┌──

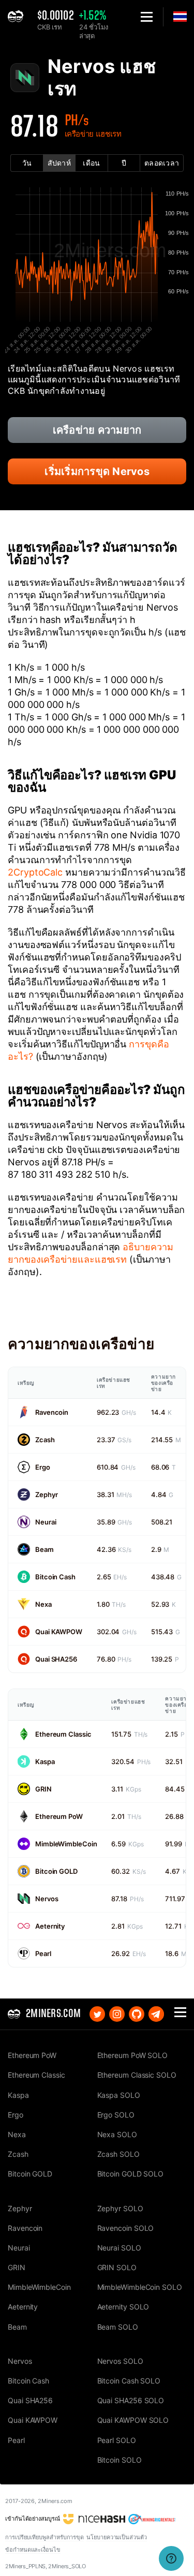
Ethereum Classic (63, 1734)
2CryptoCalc (35, 872)
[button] (147, 17)
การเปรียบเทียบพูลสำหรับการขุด (44, 2537)
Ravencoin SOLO (125, 2228)
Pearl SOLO (116, 2440)
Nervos (46, 1898)
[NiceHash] (94, 2518)
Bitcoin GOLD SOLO (130, 2173)
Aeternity (50, 1926)
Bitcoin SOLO (119, 2459)
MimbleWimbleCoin (66, 1844)
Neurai (45, 1522)
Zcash (45, 1439)
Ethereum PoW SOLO (132, 2055)
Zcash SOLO (118, 2154)
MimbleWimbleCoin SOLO (139, 2287)
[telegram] (156, 2014)
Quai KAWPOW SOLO (133, 2420)
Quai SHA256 (56, 1659)
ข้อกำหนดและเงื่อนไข (33, 2549)
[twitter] (97, 2014)
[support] (171, 2558)
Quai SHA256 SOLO (131, 2400)
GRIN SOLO (117, 2267)
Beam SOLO (117, 2326)
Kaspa (45, 1761)
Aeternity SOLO (123, 2306)
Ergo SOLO (116, 2114)
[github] (136, 2014)
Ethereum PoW (59, 1816)
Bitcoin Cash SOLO (129, 2380)
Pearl (43, 1953)
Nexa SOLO (117, 2134)
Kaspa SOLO (118, 2095)
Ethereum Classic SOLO (136, 2074)
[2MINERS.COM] (18, 17)
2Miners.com (55, 2501)
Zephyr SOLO (120, 2208)
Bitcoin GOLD (56, 1871)
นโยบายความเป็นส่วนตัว (116, 2537)
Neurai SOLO (119, 2247)
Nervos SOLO (120, 2361)
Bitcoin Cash (55, 1577)
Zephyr (46, 1494)
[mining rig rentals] (152, 2518)
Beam (44, 1549)
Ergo (42, 1467)
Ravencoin (51, 1412)
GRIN (43, 1789)
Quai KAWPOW (58, 1631)
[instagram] (117, 2014)
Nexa (43, 1604)
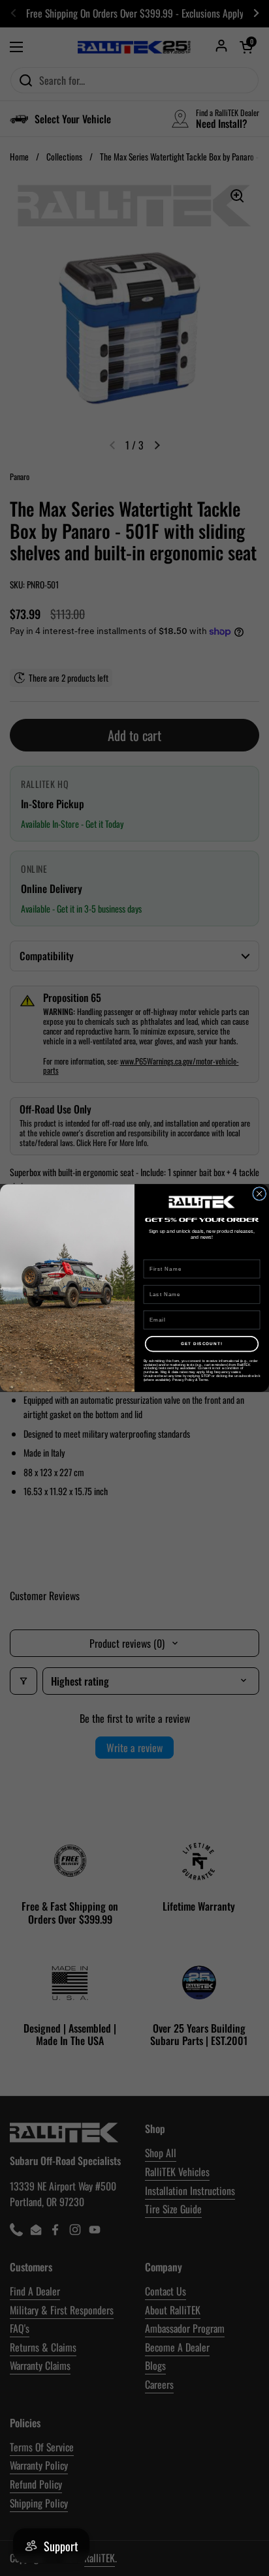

└──

■ WHAT YOU NEED TO DO:
Look back at the entries above. Retype the line with "Nervos (46, 1898)", the line with "MimbleWimbleCoin SOLO (139, 2287)", and all lines in between.

■ WORKED SOLUTION:
Nervos (46, 1898)
[NiceHash] (94, 2518)
Bitcoin GOLD SOLO (130, 2173)
Aeternity (50, 1926)
Bitcoin SOLO (119, 2459)
MimbleWimbleCoin (66, 1844)
Neurai (45, 1522)
Zcash (45, 1439)
Ethereum PoW SOLO (132, 2055)
Zcash SOLO (118, 2154)
MimbleWimbleCoin SOLO (139, 2287)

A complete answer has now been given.